DIRECTIONS FOR THIS TASK:
Reformat all of the material below as a numbered list and omit the blank lines.

Location data for elements and text
::::

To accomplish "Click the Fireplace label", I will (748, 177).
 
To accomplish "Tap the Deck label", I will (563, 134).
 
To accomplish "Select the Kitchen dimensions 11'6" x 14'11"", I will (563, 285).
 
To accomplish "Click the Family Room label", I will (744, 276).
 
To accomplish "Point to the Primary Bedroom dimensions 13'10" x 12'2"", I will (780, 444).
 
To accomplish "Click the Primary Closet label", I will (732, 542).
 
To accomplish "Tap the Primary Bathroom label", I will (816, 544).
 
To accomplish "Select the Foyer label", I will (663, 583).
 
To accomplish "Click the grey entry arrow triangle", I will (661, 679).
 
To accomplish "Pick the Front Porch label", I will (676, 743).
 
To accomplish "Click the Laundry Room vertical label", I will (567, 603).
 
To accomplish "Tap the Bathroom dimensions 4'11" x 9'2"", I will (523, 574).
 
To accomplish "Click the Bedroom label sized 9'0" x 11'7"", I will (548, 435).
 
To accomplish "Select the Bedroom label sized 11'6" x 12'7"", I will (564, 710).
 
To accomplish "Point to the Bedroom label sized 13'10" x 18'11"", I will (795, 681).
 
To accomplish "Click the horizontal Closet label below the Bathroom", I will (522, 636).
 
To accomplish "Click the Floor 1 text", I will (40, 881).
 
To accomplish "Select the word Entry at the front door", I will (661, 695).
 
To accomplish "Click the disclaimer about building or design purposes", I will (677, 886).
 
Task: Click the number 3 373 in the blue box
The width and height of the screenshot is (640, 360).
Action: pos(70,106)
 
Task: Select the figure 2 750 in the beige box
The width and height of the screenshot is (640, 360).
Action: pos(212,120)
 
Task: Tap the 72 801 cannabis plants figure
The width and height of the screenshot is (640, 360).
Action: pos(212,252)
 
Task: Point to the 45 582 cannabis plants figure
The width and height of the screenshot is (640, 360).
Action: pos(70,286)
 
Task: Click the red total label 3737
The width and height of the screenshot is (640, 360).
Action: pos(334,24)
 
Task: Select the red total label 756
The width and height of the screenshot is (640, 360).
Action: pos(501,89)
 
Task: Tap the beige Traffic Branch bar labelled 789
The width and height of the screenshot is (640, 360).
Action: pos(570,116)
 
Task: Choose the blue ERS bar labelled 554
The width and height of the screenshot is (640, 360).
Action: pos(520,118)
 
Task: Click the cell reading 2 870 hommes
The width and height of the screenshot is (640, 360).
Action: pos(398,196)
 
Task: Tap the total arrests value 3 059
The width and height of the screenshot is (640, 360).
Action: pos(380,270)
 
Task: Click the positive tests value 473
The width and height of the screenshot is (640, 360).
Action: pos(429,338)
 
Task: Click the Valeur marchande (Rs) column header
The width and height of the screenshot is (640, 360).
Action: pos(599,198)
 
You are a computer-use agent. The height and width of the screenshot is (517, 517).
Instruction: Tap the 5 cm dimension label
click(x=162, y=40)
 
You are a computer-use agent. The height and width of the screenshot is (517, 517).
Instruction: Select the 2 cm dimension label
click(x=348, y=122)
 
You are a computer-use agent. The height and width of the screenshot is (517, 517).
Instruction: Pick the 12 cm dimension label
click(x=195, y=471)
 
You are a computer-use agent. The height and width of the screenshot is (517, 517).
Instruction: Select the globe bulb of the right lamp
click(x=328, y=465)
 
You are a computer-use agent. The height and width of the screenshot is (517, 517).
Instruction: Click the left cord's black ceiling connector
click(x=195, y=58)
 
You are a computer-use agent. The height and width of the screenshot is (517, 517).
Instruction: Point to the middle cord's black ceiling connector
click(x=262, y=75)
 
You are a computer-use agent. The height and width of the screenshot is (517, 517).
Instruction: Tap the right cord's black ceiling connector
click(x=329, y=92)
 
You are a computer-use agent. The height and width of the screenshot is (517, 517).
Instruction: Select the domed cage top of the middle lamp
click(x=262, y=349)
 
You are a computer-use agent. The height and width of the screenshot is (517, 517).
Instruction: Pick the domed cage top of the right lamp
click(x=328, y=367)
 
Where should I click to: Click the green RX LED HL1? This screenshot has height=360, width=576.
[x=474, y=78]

::::

REPLY:
1. To accomplish "Click the Fireplace label", I will (748, 177).
2. To accomplish "Tap the Deck label", I will (563, 134).
3. To accomplish "Select the Kitchen dimensions 11'6" x 14'11"", I will (563, 285).
4. To accomplish "Click the Family Room label", I will (744, 276).
5. To accomplish "Point to the Primary Bedroom dimensions 13'10" x 12'2"", I will (780, 444).
6. To accomplish "Click the Primary Closet label", I will (732, 542).
7. To accomplish "Tap the Primary Bathroom label", I will (816, 544).
8. To accomplish "Select the Foyer label", I will (663, 583).
9. To accomplish "Click the grey entry arrow triangle", I will (661, 679).
10. To accomplish "Pick the Front Porch label", I will (676, 743).
11. To accomplish "Click the Laundry Room vertical label", I will (567, 603).
12. To accomplish "Tap the Bathroom dimensions 4'11" x 9'2"", I will (523, 574).
13. To accomplish "Click the Bedroom label sized 9'0" x 11'7"", I will (548, 435).
14. To accomplish "Select the Bedroom label sized 11'6" x 12'7"", I will (564, 710).
15. To accomplish "Point to the Bedroom label sized 13'10" x 18'11"", I will (795, 681).
16. To accomplish "Click the horizontal Closet label below the Bathroom", I will (522, 636).
17. To accomplish "Click the Floor 1 text", I will (40, 881).
18. To accomplish "Select the word Entry at the front door", I will (661, 695).
19. To accomplish "Click the disclaimer about building or design purposes", I will (677, 886).
20. Task: Click the number 3 373 in the blue box
21. The width and height of the screenshot is (640, 360).
22. Action: pos(70,106)
23. Task: Select the figure 2 750 in the beige box
24. The width and height of the screenshot is (640, 360).
25. Action: pos(212,120)
26. Task: Tap the 72 801 cannabis plants figure
27. The width and height of the screenshot is (640, 360).
28. Action: pos(212,252)
29. Task: Point to the 45 582 cannabis plants figure
30. The width and height of the screenshot is (640, 360).
31. Action: pos(70,286)
32. Task: Click the red total label 3737
33. The width and height of the screenshot is (640, 360).
34. Action: pos(334,24)
35. Task: Select the red total label 756
36. The width and height of the screenshot is (640, 360).
37. Action: pos(501,89)
38. Task: Tap the beige Traffic Branch bar labelled 789
39. The width and height of the screenshot is (640, 360).
40. Action: pos(570,116)
41. Task: Choose the blue ERS bar labelled 554
42. The width and height of the screenshot is (640, 360).
43. Action: pos(520,118)
44. Task: Click the cell reading 2 870 hommes
45. The width and height of the screenshot is (640, 360).
46. Action: pos(398,196)
47. Task: Tap the total arrests value 3 059
48. The width and height of the screenshot is (640, 360).
49. Action: pos(380,270)
50. Task: Click the positive tests value 473
51. The width and height of the screenshot is (640, 360).
52. Action: pos(429,338)
53. Task: Click the Valeur marchande (Rs) column header
54. The width and height of the screenshot is (640, 360).
55. Action: pos(599,198)
56. You are a computer-use agent. The height and width of the screenshot is (517, 517).
57. Instruction: Tap the 5 cm dimension label
58. click(x=162, y=40)
59. You are a computer-use agent. The height and width of the screenshot is (517, 517).
60. Instruction: Select the 2 cm dimension label
61. click(x=348, y=122)
62. You are a computer-use agent. The height and width of the screenshot is (517, 517).
63. Instruction: Pick the 12 cm dimension label
64. click(x=195, y=471)
65. You are a computer-use agent. The height and width of the screenshot is (517, 517).
66. Instruction: Select the globe bulb of the right lamp
67. click(x=328, y=465)
68. You are a computer-use agent. The height and width of the screenshot is (517, 517).
69. Instruction: Click the left cord's black ceiling connector
70. click(x=195, y=58)
71. You are a computer-use agent. The height and width of the screenshot is (517, 517).
72. Instruction: Point to the middle cord's black ceiling connector
73. click(x=262, y=75)
74. You are a computer-use agent. The height and width of the screenshot is (517, 517).
75. Instruction: Tap the right cord's black ceiling connector
76. click(x=329, y=92)
77. You are a computer-use agent. The height and width of the screenshot is (517, 517).
78. Instruction: Select the domed cage top of the middle lamp
79. click(x=262, y=349)
80. You are a computer-use agent. The height and width of the screenshot is (517, 517).
81. Instruction: Pick the domed cage top of the right lamp
82. click(x=328, y=367)
83. Where should I click to: Click the green RX LED HL1? This screenshot has height=360, width=576.
84. [x=474, y=78]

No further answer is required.